--- Required action ---
Print every record word for word.

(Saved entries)
* * * *

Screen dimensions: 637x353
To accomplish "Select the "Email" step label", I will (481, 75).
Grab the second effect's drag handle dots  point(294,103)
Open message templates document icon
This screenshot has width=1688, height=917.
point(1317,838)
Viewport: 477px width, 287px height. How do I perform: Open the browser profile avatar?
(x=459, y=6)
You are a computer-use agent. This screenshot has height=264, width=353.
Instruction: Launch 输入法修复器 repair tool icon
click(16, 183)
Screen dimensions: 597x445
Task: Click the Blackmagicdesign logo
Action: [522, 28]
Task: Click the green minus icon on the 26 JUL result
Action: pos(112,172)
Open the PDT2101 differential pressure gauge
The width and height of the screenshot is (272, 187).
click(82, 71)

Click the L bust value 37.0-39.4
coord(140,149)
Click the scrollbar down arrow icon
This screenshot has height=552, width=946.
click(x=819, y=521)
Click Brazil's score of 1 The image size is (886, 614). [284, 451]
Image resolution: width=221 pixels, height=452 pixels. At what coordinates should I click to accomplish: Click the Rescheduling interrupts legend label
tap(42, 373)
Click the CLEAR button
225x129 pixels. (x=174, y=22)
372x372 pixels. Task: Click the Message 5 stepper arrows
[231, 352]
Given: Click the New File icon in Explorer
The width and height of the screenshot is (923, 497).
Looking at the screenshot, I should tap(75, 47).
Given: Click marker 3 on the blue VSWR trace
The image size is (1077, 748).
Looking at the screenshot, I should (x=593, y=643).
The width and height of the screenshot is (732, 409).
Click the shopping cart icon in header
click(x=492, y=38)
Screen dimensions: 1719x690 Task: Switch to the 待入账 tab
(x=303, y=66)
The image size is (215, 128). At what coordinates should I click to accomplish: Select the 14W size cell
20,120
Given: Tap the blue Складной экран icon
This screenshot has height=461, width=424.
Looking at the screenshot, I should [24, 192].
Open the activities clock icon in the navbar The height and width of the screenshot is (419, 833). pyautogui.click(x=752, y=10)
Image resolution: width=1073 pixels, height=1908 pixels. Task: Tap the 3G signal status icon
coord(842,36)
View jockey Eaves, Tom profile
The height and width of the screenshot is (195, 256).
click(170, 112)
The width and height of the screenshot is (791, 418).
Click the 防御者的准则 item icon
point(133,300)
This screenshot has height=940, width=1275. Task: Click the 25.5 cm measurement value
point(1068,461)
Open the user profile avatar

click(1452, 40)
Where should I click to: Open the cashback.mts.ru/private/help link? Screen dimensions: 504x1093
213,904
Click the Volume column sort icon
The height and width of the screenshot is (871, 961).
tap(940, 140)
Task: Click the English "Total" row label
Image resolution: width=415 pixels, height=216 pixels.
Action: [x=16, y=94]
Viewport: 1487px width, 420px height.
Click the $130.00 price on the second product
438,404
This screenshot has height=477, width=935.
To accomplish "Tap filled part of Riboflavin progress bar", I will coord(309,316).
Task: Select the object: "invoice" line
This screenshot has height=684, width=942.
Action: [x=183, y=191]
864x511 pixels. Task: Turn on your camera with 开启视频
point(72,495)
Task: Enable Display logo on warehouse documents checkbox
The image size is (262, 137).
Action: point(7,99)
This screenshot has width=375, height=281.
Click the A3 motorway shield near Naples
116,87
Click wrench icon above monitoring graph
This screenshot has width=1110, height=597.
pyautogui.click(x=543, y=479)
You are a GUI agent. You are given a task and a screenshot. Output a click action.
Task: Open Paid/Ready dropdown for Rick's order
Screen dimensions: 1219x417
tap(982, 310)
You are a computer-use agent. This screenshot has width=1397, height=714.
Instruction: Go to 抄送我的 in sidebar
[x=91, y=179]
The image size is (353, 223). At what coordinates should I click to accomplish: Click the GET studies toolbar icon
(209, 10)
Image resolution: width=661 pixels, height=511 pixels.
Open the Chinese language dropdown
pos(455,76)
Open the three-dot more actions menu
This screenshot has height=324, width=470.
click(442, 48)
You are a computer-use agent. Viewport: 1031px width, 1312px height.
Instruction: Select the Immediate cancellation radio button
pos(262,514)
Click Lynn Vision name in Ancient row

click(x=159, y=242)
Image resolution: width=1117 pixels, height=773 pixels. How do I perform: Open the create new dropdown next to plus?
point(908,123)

* * * *

--- Task answer ---
Screen dimensions: 637x353
To accomplish "Select the "Email" step label", I will (481, 75).
Grab the second effect's drag handle dots  point(294,103)
Open message templates document icon
This screenshot has width=1688, height=917.
point(1317,838)
Viewport: 477px width, 287px height. How do I perform: Open the browser profile avatar?
(x=459, y=6)
You are a computer-use agent. This screenshot has height=264, width=353.
Instruction: Launch 输入法修复器 repair tool icon
click(16, 183)
Screen dimensions: 597x445
Task: Click the Blackmagicdesign logo
Action: [522, 28]
Task: Click the green minus icon on the 26 JUL result
Action: pos(112,172)
Open the PDT2101 differential pressure gauge
The width and height of the screenshot is (272, 187).
click(82, 71)

Click the L bust value 37.0-39.4
coord(140,149)
Click the scrollbar down arrow icon
This screenshot has height=552, width=946.
click(x=819, y=521)
Click Brazil's score of 1 The image size is (886, 614). [284, 451]
Image resolution: width=221 pixels, height=452 pixels. At what coordinates should I click to accomplish: Click the Rescheduling interrupts legend label
tap(42, 373)
Click the CLEAR button
225x129 pixels. (x=174, y=22)
372x372 pixels. Task: Click the Message 5 stepper arrows
[231, 352]
Given: Click the New File icon in Explorer
The width and height of the screenshot is (923, 497).
Looking at the screenshot, I should tap(75, 47).
Given: Click marker 3 on the blue VSWR trace
The image size is (1077, 748).
Looking at the screenshot, I should (x=593, y=643).
The width and height of the screenshot is (732, 409).
Click the shopping cart icon in header
click(x=492, y=38)
Screen dimensions: 1719x690 Task: Switch to the 待入账 tab
(x=303, y=66)
The image size is (215, 128). At what coordinates should I click to accomplish: Select the 14W size cell
20,120
Given: Tap the blue Складной экран icon
This screenshot has height=461, width=424.
Looking at the screenshot, I should [24, 192].
Open the activities clock icon in the navbar The height and width of the screenshot is (419, 833). pyautogui.click(x=752, y=10)
Image resolution: width=1073 pixels, height=1908 pixels. Task: Tap the 3G signal status icon
coord(842,36)
View jockey Eaves, Tom profile
The height and width of the screenshot is (195, 256).
click(170, 112)
The width and height of the screenshot is (791, 418).
Click the 防御者的准则 item icon
point(133,300)
This screenshot has height=940, width=1275. Task: Click the 25.5 cm measurement value
point(1068,461)
Open the user profile avatar

click(1452, 40)
Where should I click to: Open the cashback.mts.ru/private/help link? Screen dimensions: 504x1093
213,904
Click the Volume column sort icon
The height and width of the screenshot is (871, 961).
tap(940, 140)
Task: Click the English "Total" row label
Image resolution: width=415 pixels, height=216 pixels.
Action: [x=16, y=94]
Viewport: 1487px width, 420px height.
Click the $130.00 price on the second product
438,404
This screenshot has height=477, width=935.
To accomplish "Tap filled part of Riboflavin progress bar", I will coord(309,316).
Task: Select the object: "invoice" line
This screenshot has height=684, width=942.
Action: [x=183, y=191]
864x511 pixels. Task: Turn on your camera with 开启视频
point(72,495)
Task: Enable Display logo on warehouse documents checkbox
The image size is (262, 137).
Action: point(7,99)
This screenshot has width=375, height=281.
Click the A3 motorway shield near Naples
116,87
Click wrench icon above monitoring graph
This screenshot has width=1110, height=597.
pyautogui.click(x=543, y=479)
You are a GUI agent. You are given a task and a screenshot. Output a click action.
Task: Open Paid/Ready dropdown for Rick's order
Screen dimensions: 1219x417
tap(982, 310)
You are a computer-use agent. This screenshot has width=1397, height=714.
Instruction: Go to 抄送我的 in sidebar
[x=91, y=179]
The image size is (353, 223). At what coordinates should I click to accomplish: Click the GET studies toolbar icon
(209, 10)
Image resolution: width=661 pixels, height=511 pixels.
Open the Chinese language dropdown
pos(455,76)
Open the three-dot more actions menu
This screenshot has height=324, width=470.
click(442, 48)
You are a computer-use agent. Viewport: 1031px width, 1312px height.
Instruction: Select the Immediate cancellation radio button
pos(262,514)
Click Lynn Vision name in Ancient row

click(x=159, y=242)
Image resolution: width=1117 pixels, height=773 pixels. How do I perform: Open the create new dropdown next to plus?
point(908,123)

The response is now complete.